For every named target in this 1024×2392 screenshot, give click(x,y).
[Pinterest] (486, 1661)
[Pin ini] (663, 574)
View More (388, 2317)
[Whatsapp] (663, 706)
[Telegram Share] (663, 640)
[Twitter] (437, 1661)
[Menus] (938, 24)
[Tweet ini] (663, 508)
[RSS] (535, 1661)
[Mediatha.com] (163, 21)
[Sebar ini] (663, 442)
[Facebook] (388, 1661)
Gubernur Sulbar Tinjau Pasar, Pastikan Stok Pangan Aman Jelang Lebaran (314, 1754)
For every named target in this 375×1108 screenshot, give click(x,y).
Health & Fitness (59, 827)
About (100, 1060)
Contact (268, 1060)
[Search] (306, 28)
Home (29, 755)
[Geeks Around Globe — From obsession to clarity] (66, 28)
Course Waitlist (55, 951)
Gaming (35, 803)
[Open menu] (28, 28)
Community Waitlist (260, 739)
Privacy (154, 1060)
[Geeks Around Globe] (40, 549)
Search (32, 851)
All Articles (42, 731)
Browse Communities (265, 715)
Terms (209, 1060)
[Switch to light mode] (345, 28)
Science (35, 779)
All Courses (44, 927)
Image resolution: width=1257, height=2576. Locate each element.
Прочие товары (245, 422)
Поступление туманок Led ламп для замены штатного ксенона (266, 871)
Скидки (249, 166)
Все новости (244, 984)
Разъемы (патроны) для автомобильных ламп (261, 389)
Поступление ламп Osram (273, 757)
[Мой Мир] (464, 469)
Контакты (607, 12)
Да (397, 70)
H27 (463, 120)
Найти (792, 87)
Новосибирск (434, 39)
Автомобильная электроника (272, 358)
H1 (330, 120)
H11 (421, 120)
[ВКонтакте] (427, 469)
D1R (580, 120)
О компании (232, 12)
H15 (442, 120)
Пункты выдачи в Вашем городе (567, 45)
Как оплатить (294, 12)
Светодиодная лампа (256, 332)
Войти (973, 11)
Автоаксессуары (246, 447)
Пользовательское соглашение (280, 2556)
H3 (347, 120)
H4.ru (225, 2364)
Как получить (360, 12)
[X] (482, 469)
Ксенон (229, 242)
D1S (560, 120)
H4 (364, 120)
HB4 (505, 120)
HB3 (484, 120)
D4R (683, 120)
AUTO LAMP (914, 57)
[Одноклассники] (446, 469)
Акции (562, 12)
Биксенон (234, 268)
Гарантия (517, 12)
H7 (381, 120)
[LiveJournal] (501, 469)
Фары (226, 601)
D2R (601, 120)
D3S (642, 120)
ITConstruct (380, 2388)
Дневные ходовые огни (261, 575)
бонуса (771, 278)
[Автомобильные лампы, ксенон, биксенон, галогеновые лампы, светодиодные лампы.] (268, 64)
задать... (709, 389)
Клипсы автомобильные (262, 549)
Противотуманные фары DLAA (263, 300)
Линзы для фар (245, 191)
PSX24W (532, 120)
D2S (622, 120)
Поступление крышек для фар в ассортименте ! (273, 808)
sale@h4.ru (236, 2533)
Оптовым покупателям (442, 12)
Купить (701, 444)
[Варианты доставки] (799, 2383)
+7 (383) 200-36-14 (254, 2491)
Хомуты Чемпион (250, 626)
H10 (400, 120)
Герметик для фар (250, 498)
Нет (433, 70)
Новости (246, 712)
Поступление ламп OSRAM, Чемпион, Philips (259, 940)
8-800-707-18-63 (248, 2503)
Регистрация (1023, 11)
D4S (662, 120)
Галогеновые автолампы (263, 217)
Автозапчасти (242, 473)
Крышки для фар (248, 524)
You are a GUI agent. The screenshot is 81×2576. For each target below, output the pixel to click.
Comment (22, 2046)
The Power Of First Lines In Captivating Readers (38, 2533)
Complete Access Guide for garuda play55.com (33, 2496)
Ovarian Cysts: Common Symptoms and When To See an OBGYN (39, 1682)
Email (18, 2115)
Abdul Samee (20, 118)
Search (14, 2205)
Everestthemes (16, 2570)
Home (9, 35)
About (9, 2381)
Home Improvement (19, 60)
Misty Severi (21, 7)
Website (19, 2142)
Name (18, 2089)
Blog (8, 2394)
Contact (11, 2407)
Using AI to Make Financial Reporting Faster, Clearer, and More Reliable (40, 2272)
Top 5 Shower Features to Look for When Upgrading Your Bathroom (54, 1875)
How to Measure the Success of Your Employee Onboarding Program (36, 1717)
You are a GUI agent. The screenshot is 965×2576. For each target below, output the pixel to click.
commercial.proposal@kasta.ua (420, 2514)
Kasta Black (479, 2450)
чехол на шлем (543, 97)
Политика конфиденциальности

- - - - - - -

§ To do
Return each line of the data where the word "Geeks" appears.

§ Reply
[Geeks Around Globe — From obsession to clarity] (66, 28)
[Geeks Around Globe] (40, 549)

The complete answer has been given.